O jornalista e ex-deputado Fernando Gabeira (PV) sintetizou muito argutamente a situação atual do país, em um artigo publicado pelo jornal “O Estado de São Paulo”, no dia 02/04: “Um presidente incapaz, entregue no campo político à voracidade dos seus aliados do Centrão, buscando de todas as maneiras sabotar a luta contra a pandemia – tudo isso compõe um cenário desolador, sobretudo porque a sociedade está reduzida, no momento, a protestos virtuais.” Gabeira termina o seu artigo sentenciando: “Cedo ou tarde, julgaremos Bolsonaro.” Espero que Gabeira esteja certo e que o presidente seja julgado, tanto pelas instâncias judiciais quanto políticas, uma vez que, pela História, o julgamento embora tarde, nunca falha. Não custa lembrar que, na Eslováquia, o primeiro-ministro Igor Matovic e seu governo populista caíram em decorrência da gestão desastrosa da pandemia. Matovic foi o primeiro líder mundial derrubado pela gestão incompetente diante do vírus.
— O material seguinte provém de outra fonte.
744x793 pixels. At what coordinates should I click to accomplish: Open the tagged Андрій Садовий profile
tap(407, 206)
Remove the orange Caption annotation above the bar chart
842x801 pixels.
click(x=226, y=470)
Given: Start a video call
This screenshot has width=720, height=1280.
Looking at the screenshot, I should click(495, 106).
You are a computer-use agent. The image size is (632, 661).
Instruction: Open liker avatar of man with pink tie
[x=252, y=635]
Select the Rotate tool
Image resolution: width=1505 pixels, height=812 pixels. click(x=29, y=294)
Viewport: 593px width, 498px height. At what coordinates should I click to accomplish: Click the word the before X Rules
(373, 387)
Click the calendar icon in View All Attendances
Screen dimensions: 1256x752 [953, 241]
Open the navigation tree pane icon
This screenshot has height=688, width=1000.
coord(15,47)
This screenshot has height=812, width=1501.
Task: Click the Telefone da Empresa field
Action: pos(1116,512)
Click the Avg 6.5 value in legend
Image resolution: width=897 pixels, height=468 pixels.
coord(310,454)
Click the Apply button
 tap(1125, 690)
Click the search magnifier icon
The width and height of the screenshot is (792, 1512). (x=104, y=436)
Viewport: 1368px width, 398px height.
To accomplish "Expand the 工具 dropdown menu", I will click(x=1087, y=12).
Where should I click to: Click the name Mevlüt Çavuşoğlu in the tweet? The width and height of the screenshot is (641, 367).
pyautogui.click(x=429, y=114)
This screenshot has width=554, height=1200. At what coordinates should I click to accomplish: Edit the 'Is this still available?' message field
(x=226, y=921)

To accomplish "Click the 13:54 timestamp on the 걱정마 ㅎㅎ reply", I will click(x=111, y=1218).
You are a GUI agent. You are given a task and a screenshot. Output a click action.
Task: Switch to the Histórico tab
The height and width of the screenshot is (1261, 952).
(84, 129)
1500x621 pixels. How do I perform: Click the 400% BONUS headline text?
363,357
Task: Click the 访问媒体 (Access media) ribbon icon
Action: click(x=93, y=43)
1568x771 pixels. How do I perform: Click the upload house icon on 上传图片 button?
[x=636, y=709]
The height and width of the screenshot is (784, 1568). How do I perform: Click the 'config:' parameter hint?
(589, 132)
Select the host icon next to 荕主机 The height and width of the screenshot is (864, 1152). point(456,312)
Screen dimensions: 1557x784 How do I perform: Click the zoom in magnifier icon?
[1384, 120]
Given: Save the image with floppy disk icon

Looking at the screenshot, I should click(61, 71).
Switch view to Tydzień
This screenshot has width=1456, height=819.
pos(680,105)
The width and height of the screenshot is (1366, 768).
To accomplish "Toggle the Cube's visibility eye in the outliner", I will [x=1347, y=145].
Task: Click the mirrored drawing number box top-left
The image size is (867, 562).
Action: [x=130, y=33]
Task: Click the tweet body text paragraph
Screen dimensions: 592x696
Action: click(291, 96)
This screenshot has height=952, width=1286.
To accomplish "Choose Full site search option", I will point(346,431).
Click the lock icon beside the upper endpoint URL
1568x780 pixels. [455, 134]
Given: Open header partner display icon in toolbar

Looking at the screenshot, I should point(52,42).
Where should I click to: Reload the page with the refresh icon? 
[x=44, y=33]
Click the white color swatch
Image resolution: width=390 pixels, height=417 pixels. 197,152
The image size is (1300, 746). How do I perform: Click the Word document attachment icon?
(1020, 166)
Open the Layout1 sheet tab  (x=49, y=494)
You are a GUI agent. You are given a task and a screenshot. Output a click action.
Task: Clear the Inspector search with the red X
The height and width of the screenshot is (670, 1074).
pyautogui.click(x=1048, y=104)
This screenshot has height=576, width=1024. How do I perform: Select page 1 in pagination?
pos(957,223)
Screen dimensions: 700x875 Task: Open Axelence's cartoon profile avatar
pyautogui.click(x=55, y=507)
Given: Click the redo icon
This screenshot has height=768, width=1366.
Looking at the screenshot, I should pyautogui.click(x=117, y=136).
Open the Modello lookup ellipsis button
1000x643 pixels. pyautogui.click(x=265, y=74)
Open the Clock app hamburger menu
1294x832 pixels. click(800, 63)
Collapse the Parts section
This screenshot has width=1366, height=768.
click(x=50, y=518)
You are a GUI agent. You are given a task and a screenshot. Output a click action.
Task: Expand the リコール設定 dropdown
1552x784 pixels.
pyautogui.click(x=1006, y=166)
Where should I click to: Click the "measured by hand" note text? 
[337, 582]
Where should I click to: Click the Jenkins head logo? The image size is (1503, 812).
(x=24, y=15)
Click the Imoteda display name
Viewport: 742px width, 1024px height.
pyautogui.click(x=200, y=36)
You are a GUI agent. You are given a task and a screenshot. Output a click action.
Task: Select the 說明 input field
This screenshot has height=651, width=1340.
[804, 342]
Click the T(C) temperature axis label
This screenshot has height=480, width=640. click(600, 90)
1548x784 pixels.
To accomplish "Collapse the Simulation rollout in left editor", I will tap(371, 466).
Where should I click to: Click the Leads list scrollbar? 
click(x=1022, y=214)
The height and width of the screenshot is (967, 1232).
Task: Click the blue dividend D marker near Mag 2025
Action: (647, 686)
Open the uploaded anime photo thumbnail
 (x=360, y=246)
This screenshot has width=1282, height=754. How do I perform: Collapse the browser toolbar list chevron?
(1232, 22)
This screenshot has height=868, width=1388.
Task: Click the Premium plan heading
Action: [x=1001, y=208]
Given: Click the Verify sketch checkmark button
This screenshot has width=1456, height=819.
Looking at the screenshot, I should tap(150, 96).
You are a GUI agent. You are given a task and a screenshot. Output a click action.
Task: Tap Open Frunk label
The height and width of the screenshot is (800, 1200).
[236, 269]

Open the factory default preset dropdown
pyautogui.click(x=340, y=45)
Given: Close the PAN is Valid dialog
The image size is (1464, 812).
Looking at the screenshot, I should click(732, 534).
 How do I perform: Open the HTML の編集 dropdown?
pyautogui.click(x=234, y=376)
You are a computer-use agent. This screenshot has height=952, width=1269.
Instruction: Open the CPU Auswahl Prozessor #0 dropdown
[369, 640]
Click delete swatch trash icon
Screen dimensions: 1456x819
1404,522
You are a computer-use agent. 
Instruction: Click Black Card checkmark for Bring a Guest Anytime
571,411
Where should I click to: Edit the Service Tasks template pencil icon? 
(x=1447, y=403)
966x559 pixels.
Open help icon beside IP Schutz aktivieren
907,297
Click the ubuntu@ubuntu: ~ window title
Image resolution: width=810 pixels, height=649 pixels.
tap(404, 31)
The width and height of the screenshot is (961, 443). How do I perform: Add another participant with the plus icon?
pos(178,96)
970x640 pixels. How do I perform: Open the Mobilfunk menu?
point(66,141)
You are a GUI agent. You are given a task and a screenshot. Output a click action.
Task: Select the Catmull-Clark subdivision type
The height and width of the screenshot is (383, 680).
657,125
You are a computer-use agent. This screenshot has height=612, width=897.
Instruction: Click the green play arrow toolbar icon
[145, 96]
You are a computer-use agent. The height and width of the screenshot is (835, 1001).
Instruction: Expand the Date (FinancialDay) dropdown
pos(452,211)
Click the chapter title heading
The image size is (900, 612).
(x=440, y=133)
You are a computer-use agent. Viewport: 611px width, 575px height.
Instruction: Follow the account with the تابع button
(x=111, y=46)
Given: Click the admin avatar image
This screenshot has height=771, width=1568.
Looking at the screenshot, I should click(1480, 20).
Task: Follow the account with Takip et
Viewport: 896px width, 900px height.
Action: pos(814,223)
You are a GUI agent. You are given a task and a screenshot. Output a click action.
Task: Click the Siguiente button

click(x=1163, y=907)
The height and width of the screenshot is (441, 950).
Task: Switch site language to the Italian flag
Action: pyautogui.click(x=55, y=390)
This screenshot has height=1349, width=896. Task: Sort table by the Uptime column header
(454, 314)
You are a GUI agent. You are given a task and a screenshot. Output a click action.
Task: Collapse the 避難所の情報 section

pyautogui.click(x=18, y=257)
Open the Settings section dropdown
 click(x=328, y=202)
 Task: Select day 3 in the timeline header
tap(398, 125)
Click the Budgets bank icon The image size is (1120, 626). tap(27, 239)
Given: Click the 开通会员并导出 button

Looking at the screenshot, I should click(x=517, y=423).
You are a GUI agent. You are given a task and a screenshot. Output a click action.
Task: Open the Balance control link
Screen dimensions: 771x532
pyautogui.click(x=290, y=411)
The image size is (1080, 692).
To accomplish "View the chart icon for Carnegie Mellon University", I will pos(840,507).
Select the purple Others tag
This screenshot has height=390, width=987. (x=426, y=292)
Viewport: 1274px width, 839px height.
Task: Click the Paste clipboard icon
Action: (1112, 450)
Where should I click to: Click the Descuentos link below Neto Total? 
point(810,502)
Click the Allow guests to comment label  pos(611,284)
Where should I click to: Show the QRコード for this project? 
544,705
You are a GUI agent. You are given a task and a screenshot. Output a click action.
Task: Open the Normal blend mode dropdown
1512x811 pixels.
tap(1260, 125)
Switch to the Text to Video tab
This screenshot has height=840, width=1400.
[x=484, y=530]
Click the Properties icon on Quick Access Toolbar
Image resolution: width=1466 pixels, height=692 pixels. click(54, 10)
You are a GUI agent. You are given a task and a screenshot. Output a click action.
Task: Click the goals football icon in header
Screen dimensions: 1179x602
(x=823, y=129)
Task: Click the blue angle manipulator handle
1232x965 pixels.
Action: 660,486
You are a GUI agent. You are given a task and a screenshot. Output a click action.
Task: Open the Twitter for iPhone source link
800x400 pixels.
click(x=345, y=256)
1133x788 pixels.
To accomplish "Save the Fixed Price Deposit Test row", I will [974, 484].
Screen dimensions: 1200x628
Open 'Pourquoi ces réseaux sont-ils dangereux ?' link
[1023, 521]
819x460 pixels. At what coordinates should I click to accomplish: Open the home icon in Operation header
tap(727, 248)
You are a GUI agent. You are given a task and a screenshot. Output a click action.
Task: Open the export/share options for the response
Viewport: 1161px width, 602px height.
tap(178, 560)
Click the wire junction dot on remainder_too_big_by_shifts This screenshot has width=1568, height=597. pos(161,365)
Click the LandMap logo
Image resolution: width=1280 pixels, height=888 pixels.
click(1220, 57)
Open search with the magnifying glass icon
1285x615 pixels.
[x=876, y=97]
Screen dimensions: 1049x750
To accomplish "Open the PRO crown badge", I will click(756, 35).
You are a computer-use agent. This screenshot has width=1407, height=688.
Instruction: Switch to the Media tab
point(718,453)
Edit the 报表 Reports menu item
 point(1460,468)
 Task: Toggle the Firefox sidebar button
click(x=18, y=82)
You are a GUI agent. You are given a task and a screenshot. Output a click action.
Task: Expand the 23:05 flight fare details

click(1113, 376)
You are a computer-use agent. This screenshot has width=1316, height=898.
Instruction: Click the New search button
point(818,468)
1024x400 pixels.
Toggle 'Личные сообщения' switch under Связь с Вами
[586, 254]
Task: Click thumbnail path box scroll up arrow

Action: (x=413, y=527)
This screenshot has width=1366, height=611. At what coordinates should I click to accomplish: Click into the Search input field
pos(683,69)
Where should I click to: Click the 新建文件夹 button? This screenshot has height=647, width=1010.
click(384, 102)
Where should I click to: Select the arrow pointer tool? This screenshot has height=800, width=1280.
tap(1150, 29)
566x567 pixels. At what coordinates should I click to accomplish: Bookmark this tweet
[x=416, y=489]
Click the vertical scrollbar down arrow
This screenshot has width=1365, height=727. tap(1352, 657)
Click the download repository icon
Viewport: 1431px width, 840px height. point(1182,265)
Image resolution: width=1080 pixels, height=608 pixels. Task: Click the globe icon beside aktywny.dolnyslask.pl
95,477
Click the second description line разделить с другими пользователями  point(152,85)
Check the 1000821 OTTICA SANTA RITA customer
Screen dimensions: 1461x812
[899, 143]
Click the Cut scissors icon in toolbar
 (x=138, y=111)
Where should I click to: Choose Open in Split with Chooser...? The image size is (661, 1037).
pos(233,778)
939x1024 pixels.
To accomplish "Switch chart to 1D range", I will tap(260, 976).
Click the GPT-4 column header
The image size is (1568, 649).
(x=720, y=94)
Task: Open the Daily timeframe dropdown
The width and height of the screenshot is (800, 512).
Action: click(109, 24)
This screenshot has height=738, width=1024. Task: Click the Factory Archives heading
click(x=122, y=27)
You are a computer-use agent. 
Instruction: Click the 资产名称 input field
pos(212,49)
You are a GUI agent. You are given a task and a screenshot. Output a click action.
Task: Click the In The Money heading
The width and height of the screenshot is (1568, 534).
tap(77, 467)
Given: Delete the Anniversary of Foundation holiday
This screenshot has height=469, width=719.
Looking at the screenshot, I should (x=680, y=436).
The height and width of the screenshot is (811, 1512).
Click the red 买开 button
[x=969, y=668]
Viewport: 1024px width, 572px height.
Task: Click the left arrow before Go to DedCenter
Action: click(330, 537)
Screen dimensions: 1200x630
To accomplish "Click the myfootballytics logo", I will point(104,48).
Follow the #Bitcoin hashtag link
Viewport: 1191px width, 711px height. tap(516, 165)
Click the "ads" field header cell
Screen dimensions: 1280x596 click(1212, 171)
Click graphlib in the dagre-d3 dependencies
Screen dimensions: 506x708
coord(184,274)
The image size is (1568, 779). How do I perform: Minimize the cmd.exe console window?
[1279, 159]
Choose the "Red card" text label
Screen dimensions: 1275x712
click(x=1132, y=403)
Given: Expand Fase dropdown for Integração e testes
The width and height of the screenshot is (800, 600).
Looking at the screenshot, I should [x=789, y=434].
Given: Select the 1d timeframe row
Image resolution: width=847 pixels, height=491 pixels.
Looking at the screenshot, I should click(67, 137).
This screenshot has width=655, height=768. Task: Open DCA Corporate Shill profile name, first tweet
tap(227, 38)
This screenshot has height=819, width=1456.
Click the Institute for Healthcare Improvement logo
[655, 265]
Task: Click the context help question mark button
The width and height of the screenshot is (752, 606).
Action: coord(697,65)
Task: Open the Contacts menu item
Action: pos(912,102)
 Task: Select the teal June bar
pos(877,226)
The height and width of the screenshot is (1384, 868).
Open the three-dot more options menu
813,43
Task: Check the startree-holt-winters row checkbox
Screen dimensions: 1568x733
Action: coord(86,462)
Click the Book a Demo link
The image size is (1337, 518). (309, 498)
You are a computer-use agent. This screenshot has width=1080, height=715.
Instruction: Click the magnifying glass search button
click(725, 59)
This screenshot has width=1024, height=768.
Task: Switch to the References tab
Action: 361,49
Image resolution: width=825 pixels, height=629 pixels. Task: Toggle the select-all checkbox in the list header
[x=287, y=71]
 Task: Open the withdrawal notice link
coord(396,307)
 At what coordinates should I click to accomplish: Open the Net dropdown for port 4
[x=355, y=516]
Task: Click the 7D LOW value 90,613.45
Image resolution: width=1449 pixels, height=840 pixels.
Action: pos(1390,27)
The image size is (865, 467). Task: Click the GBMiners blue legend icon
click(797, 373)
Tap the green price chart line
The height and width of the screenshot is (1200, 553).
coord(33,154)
Luiz Gama, Darcy Ribeiro, Maria Quitéria, Juscelino Kubitschek, Tarsila do Amaral, Rui Barbosa, Dom Pedro II e outros tantos brasileiros engajados lutaram intensamente para que se cumprisse a profecia do “país preferido por Deus”, dedicando suas vidas pela soberania e pela grandeza dessa nação. Hoje, eles sentiriam vergonha pelo que se passa nesta terra.
Cristão mediano otimista que quase sou, não quero terminar este artigo com tons desesperançados. Ainda acredito que Deus possa ter um olhar generoso e misericordioso para com o Brasil, afinal de contas, continuamos a ser a nação com a maior biodiversidade do planeta e isso só pode ser graça divina. Por outro lado, creio que alguns dos problemas terrenos, sobretudo os sociais, precisam mesmo ser resolvidos diretamente pelos seres humanos. Penso, inclusive, que Deus espera isso de nós, afinal, dotou-nos da graça do livre arbítrio, temática belíssima e vastamente explorada pela filosofia de Santo Agostinho.
Quiçá, o primeiro dos problemas que devamos resolver por aqui seja aprendermos a escolher melhor os nossos governos. Espero que aprendamos. Outubro de 2022 é logo ali. A depender dos resultados eleitorais, pode ser que o Criador desista de vez de Sua nacionalidade brasileira e destine Seus olhares gentílicos para a Austrália, por exemplo, um país livre da pandemia há dois meses, onde há um governante competente e um povo que cumpre regras.
* Alisson Diego Batista Moraes, 36, advogado, MBA em Gestão Empresarial pela FGV, bacharel em Filosofia pela UFMG e mestrando em Ciências Sociais pela PUC Minas. Foi prefeito de Itaguara entre 2009 e 2016. Atualmente, é membro da diretoria executiva do Partido Verde de Minas Gerais e assessor de projetos estratégicos da Prefeitura de Itabira-MG.
** Artigo publicado no Jornal Cidades, edição de abril de 2021 - Itaguara/MG.